Clinical implications: Our findings suggest that a one-size-fits-all approach to preventing maternal prenatal/postnatal psychological distress may be insufficient. Rather, patterns of sex-specific vulnerability indicate that targeted interventions that consider the timing of exposure during the perinatal period and the child’s sex may be more effective. In this study, the risk of ASD was observed in the group with maternal psychological distress in the first half of pregnancy (first to second trimester) for boys. This indicates the importance of preventing maternal psychological distress, including depression and anxiety before conception, to reduce the risk of children developing ASD. Moreover, maternal psychological distress at 1 year postpartum alone is associated with ASD in boys. Therefore, even if the mother does not experience psychological distress during pregnancy, proper measures may be important to prevent maternal postpartum psychological distress and reduce the risk of ASD in boys. For girls, maternal psychological distress coexisting during pregnancy and at 1 year postpartum was associated with ASD. However, there was no significant association between maternal psychological distress during pregnancy and ASD if there was no maternal psychological distress at 1 year postpartum. This suggests that even if a mother experiences psychological distress during pregnancy, the risk of her daughter developing ASD may be reduced by preventing postpartum onset of maternal psychological distress.

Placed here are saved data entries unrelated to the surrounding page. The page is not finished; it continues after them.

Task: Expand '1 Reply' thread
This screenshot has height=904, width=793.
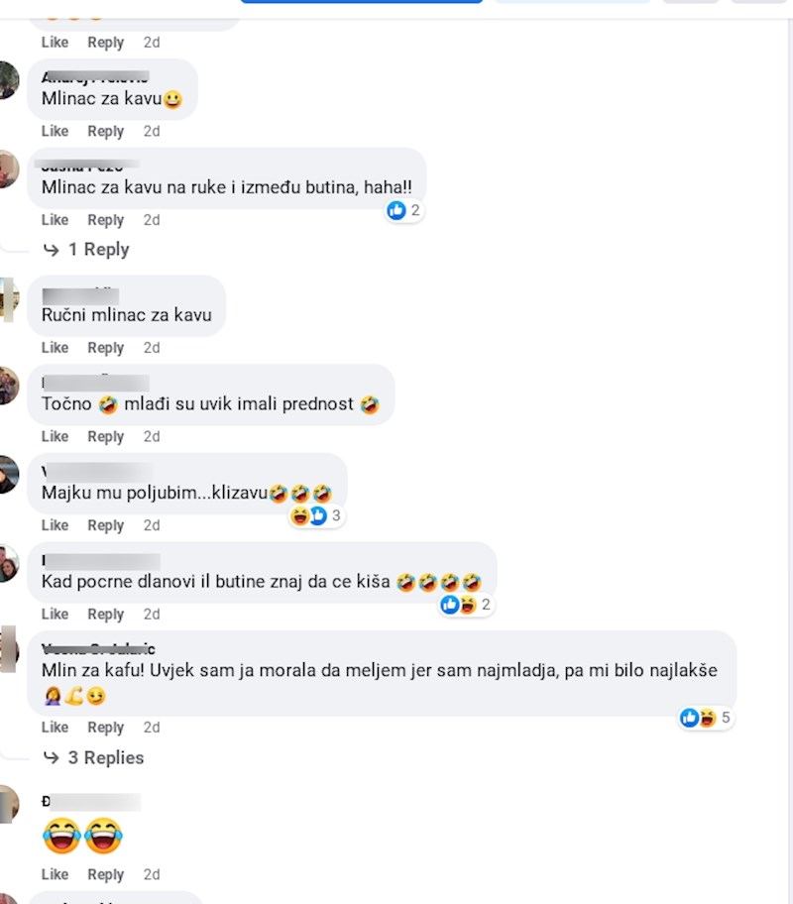Action: tap(98, 250)
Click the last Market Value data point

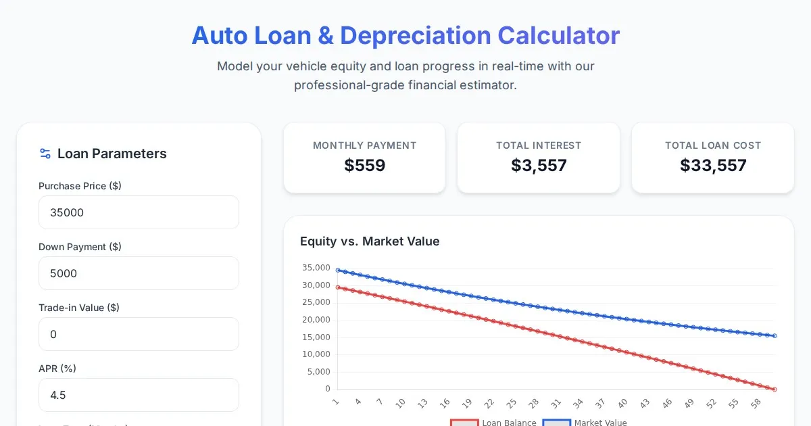(775, 335)
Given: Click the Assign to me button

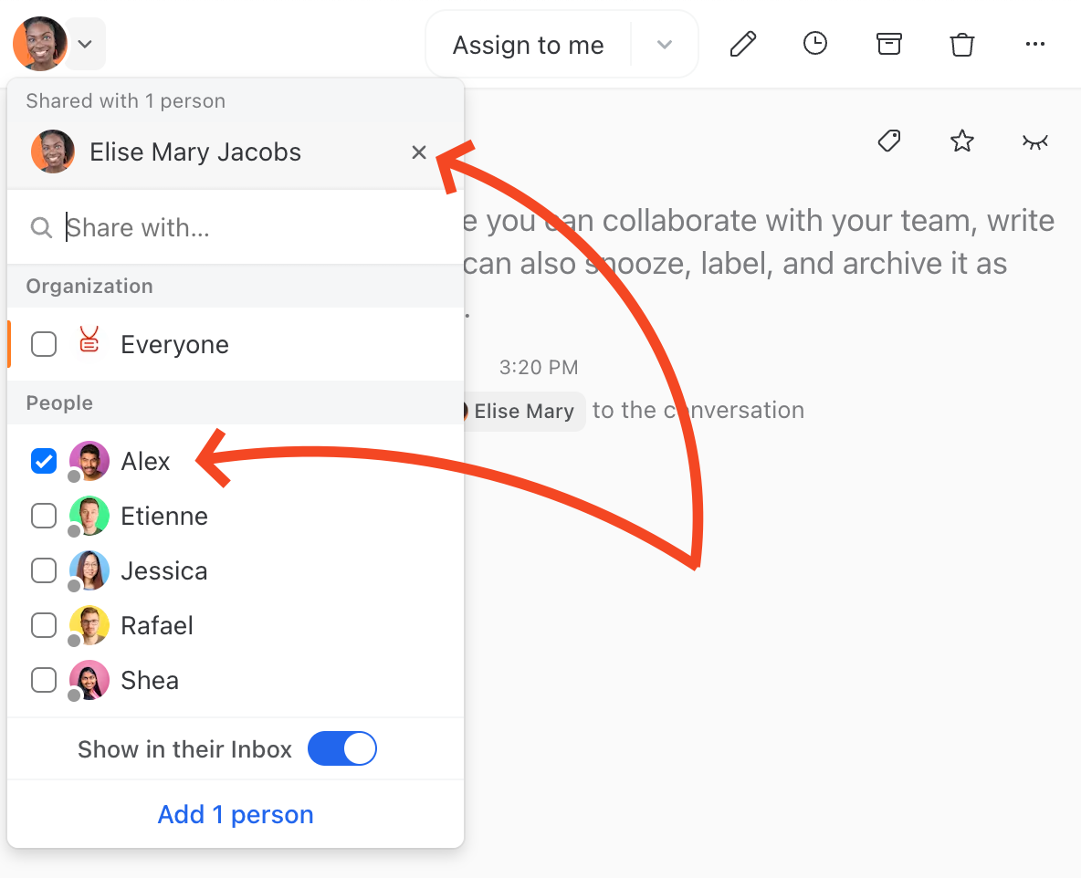Looking at the screenshot, I should (528, 43).
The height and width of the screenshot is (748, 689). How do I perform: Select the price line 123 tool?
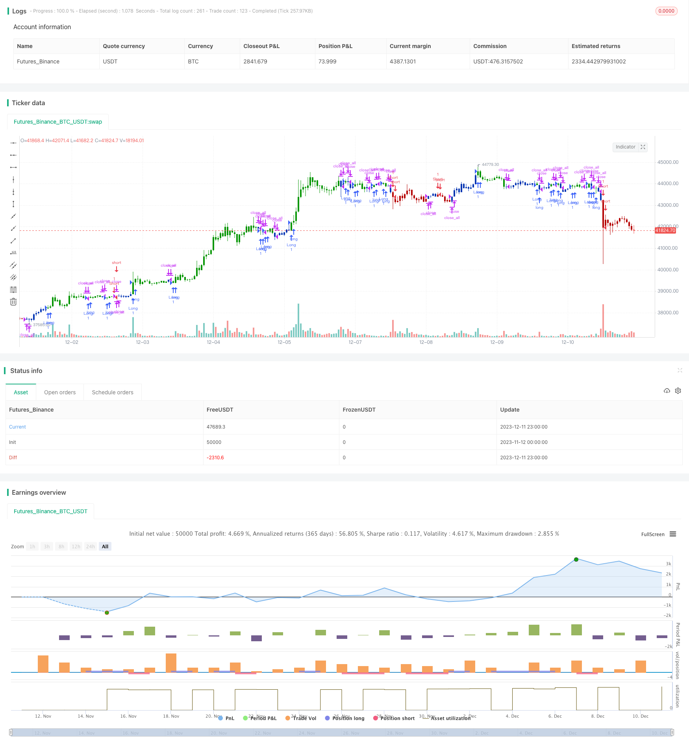coord(13,253)
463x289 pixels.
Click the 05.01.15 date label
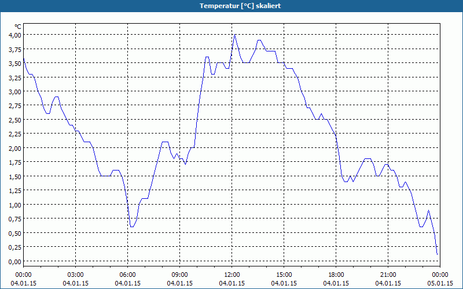point(440,283)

This study has some limitations. First, the K6 is a self-administered questionnaire. Hence, this implies that psychological distress was not medically diagnosed. Second, gene polymorphisms were not studied. Third, the diagnosis of ASD by physicians was based on the participants’ self-reports. It is assumed that most diagnoses in this study population were made with reference to the DSM-5. However, in our study in Japan, the prevalence of ASD diagnosis among 6-year-old children was 2.43% (boys, 3.76%; girls, 1.04%). The global prevalence estimate of overall ASD is approximately 2%53,54,55,56. A recent epidemiological study in Japan reported that the prevalence of ASD at 5 years of age was estimated to be 3.22%57; and these prevalence rates are not significantly different from our results.

The strength of this study is that it is the first analysis in Japan of the effects of a combination of prenatal and postnatal maternal psychological distress on children with ASD, using a large sample from a nationwide birth cohort study. In addition, we identified differences between boys and girls in the risk of development of ASD, according to the timing of maternal psychological distress.

Conclusion

Maternal psychological distress during the first half of pregnancy is associated with ASD in boys. This finding suggests that the risk of ASD because of maternal distress during pregnancy is high in the first half of pregnancy in boys. This indicates the importance of preventing maternal psychological distress, including depression and anxiety, even preconception, to reduce the risk of the development of ASD among children.

Moreover, maternal psychological distress at 1 year postpartum is associated with ASD in boys. For girls, maternal psychological distress coexisting during pregnancy and at 1 year postpartum was associated with ASD in girls. However, there was no significant association between maternal psychological distress during pregnancy and ASD if there was no maternal psychological distress at 1 year postpartum. This indicates the need to prevent the onset of postpartum maternal psychological distress to reduce the risk of children developing ASD.